Supplemental Methods. The supplementary methods section describes in greater detail how platelets were isolated from whole mouse blood, how the in vitro apoptosis assay was performed, how cleaved caspace 3 immunohistochemistry was performed, how platelet transfusion was performed, and how aspirinization of platelets prior to transfusion was performed. The supplementary data includes a table detailing the demographic characteristics of the patients included in the clinical component of the work as well as the details of platelet change over the course of primary therapy.
ARTICLE ABSTRACT
Purpose: We hypothesized that platelet levels during therapy could serve as a biomarker for response to therapy and that manipulation of platelet levels could impact responsiveness to chemotherapy.Experimental Design: The medical records of patients with recurrent or progressive ovarian cancer were retrospectively queried for changes in platelet and CA-125 levels during primary therapy. In vitro coculture experiments and in vivo orthotopic models of human ovarian cancer in mice were used to test the effect of modulating platelet levels on tumor growth and responsiveness to docetaxel.Results: Thrombocytosis at the diagnosis of ovarian cancer was correlated with decreased interval to progression (P = 0.05) and median overall survival (P = 0.007). Mean platelet levels corrected during primary therapy and rose at recurrence. Contrary to treatment-responsive patients, in a cohort of patients refractory to primary therapy, platelet levels did not normalize during therapy. In A2780, HeyA8, and SKOV3-ip1 ovarian cancer cell lines, platelet coculture protected against apoptosis (P < 0.05). In orthotopic models of human ovarian cancer, platelet depletion resulted in 70% reduced mean tumor weight (P < 0.05).
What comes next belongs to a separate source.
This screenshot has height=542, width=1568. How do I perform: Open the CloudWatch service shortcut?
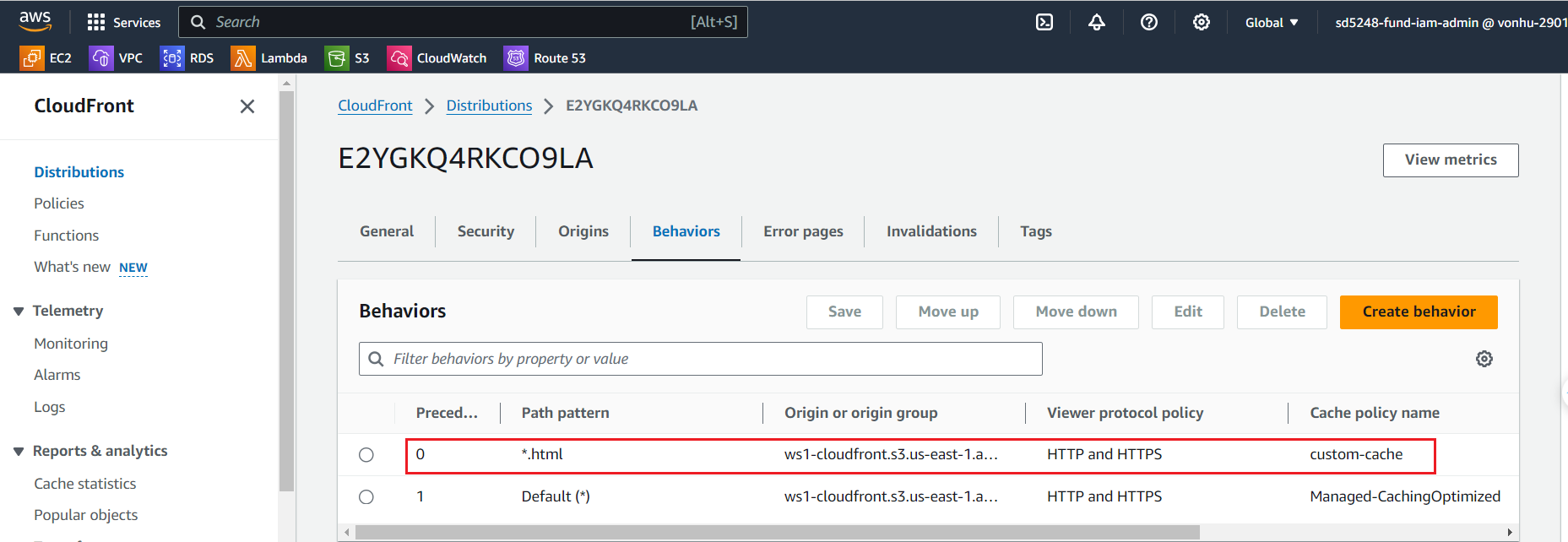[x=437, y=58]
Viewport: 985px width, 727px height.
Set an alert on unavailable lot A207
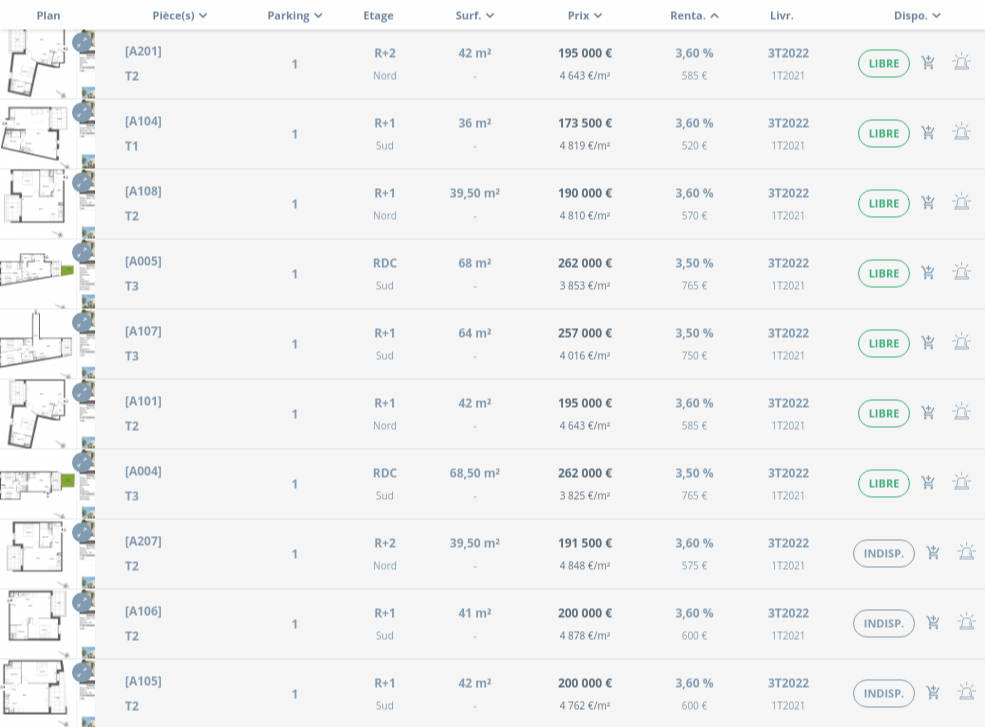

Compared with mice treated with docetaxel, mice treated with both docetaxel and platelet-depleting antibody had a 62% decrease in mean tumor weight (P = 0.04). Platelet transfusion increased mean aggregate tumor weight 2.4-fold (P < 0.05), blocked the effect of docetaxel on tumor growth (P = 0.55) and decreased tumor cell apoptosis. Pretransfusion aspirinization of the platelets blocked the growth-promoting effects of transfusion.Conclusions: Platelet-driven effects of chemotherapy response may explain clinical observations. Clin Cancer Res; 21(3); 602–10. ©2014 AACR.